During the first meeting, the Council discussed the domestic mechanisms, institutions, and procedures that each party is employing to advance and guarantee the fulfillment of the USMCA labor chapter’s provisions in subjects such as:
We note that Mexico still does not have a legal mechanism to prohibit the importation of goods that were produced by forced labor.
Needless to say, the last point takes on special relevance in light of the collective bargaining agreement (CBA) “legitimization” process at the General Motors plant in Silao. This event made evident the need to strengthen the legitimization process as well as to complement with other measures to comply with the labor chapter of the USMCA.
Accordingly, during the meeting, the Mexican government announced that the Ministry of Labor is preparing an update regarding the CBA legitimization protocol, which will give greater powers to inspectors and prohibit the partial recount of votes at the time of electing a new union leader.

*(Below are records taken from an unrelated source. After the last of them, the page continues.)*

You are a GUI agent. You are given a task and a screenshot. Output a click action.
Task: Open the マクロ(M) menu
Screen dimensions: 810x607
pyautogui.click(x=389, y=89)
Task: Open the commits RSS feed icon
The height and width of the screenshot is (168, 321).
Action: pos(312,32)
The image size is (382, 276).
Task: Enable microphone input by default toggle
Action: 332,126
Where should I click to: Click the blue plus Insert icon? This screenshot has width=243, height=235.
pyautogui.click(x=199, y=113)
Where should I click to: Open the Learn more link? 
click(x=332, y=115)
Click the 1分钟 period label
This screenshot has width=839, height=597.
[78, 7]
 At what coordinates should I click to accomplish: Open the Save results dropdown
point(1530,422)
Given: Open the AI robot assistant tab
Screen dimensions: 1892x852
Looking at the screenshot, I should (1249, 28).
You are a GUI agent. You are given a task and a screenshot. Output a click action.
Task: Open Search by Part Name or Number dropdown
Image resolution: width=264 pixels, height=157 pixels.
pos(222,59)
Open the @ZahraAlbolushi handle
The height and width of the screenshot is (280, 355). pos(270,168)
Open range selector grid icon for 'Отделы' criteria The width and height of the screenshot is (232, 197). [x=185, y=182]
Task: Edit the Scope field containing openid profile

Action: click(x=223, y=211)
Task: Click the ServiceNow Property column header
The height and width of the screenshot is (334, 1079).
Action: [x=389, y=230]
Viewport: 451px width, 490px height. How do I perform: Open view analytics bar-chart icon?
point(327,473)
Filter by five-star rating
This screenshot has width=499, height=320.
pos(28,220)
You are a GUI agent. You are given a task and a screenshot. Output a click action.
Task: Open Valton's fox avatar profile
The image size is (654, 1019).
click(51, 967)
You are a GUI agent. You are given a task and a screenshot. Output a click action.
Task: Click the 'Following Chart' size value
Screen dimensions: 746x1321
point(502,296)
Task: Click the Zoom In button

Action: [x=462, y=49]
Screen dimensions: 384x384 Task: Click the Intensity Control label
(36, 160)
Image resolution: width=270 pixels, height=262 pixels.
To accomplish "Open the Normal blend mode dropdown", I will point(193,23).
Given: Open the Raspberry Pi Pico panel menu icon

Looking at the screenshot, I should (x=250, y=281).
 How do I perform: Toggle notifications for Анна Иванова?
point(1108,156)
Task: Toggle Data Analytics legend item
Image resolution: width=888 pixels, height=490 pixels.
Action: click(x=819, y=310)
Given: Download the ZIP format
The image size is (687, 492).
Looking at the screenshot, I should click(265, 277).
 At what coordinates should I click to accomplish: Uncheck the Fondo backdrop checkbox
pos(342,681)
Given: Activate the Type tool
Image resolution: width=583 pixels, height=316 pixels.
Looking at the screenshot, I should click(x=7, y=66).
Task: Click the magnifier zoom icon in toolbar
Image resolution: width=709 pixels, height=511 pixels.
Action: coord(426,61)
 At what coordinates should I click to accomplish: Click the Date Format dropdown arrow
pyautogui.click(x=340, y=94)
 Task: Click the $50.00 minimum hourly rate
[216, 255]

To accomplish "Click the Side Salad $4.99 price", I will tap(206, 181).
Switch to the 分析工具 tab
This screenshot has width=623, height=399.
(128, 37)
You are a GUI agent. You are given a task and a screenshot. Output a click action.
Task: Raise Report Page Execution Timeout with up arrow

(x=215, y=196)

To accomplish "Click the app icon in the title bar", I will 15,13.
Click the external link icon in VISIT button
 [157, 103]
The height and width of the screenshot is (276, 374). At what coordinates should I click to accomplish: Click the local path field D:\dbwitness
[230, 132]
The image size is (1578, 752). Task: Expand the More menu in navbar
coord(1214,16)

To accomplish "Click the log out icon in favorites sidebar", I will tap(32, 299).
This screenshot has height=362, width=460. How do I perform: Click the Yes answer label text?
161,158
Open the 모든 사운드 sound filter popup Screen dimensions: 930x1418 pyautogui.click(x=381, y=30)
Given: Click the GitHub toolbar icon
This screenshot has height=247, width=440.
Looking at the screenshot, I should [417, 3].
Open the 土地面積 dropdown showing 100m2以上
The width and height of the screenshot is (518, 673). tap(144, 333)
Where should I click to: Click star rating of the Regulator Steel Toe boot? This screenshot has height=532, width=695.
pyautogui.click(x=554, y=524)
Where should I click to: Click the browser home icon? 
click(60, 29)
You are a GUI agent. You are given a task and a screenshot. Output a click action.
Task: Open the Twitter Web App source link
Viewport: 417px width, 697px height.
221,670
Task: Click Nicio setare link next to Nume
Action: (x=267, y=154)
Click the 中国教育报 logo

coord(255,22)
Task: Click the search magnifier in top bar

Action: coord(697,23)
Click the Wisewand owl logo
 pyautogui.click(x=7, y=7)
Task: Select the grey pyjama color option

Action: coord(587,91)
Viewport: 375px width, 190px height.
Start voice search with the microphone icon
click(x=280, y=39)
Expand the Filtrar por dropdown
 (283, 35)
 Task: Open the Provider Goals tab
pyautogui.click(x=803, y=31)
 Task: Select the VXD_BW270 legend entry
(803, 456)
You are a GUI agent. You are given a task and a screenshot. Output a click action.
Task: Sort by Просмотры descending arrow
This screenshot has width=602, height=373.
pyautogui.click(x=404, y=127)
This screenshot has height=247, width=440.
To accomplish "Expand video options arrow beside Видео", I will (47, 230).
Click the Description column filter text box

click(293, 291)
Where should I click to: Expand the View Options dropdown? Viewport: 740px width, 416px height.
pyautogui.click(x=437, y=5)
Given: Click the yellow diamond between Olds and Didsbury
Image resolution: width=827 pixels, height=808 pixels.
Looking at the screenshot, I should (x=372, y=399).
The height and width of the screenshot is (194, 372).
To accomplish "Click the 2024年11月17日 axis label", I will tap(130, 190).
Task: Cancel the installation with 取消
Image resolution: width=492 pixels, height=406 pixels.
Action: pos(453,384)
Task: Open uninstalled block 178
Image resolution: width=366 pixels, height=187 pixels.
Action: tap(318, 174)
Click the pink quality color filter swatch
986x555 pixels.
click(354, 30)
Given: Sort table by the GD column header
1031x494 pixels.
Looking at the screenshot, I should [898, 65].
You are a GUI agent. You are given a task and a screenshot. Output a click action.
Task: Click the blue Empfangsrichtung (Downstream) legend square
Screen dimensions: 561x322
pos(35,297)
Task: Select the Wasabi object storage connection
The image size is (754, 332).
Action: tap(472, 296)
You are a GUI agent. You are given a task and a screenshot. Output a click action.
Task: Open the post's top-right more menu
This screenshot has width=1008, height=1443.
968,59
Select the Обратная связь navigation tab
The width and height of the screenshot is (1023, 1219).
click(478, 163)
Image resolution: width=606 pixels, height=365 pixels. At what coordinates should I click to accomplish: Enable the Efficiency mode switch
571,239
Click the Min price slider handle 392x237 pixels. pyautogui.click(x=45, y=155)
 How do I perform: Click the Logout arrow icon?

As noted in our previous newsletter, two U.S. complaints are active, namely against certain events entailing General Motors in Silao and Tridonex in Matamoros.
News outlets reported that Mexico sent a letter to the United States, accepting a “denial of rights” and to formally initiate the joint “negotiations” to resolve the request filed by the USTR regarding GM’s CBA legitimization process.
This event marks the next step in the process of the RRLM. Mexico and the US will have 10 days to agree on the remedial measures.
Lastly, on the afternoon of the 29th, the Labor Council held a virtual public session, during which workers, employers, civil society organizations, and the general public had the opportunity to discuss matters related to the implementation of the USMCA’s labor chapter.
According to data published by the National Institute of Statistics and Geography (INEGI), in the first five months of this year, the trade balance showed a surplus of 333 million dollars.
The value of Mexican merchandise exports was US$40,798.35 billion in May 2021, which represented an increase of 125.21% with respect to the same period in 2020, the highest increase since 1991.
It’s worth highlighting oil exports, which registered an increase of 137.9%, non-oil exports, and manufacturing exports registered an increase of 125.5% and 134.3% at an annual rate, respectively.
Likewise, it is important to underline that Mexican exports of inputs for the automotive industry, a key industry for the USMCA, had an annual growth of 859%.
Therefore, it is expected that the USMCA will continue to help attract greater investment and boost trade with North America.
On the other hand, imported goods amounted to 40.5 billion USD, which implies an increase of 87.5% at the annual rate.
The 184.1% annual rate increase in oil purchases and the 80.8% annual rate increase in non-oil purchases stand out.
On June 22, the Ministry of Health modified the Agreement that regulates the importation of health inputs and supplies for the correct and timely provision of health services. Said agreement allowed the importation of health inputs with or without sanitary registration in Mexico for health policy and contingencies. This is due to the fact that the sanitary certification of certain foreign agencies was recognized as equivalent, which expedited the process by approximately one-third and thus facilitated the importation.
Now, the new regulation establishes, in essence, that only public health and social security institutions will be authorized to benefit from this scheme to import health inputs, without sanitary registration in Mexico, which are necessary to cover their needs.
Under this framework, the importer must initiate the process of authorization of sanitary registration in Mexico 10 business days after the permit to import without registration is granted. Otherwise, COFEPRIS (the competent Health agency) will not grant a new permit with these characteristics. The agreement also establishes the necessary requirements for such permits to be granted.
VTZ regrets that the same flexibility is not granted to private-sector health care providers, since the General Health Law and the Health Inputs Regulation do not make a distinction between the public and private sector for the importation of medicines and other inputs in cases of contingency or for health policy.